»»

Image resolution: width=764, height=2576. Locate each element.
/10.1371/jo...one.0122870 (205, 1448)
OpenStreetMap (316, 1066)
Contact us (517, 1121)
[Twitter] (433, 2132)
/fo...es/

««

Your goal: Would you retype the full listing without altering a single word?

The completed task:
Image resolution: width=764, height=2576. Locate each element.
/10.1371/jo...one.0122870 (205, 1448)
OpenStreetMap (316, 1066)
Contact us (517, 1121)
[Twitter] (433, 2132)
/fo...es/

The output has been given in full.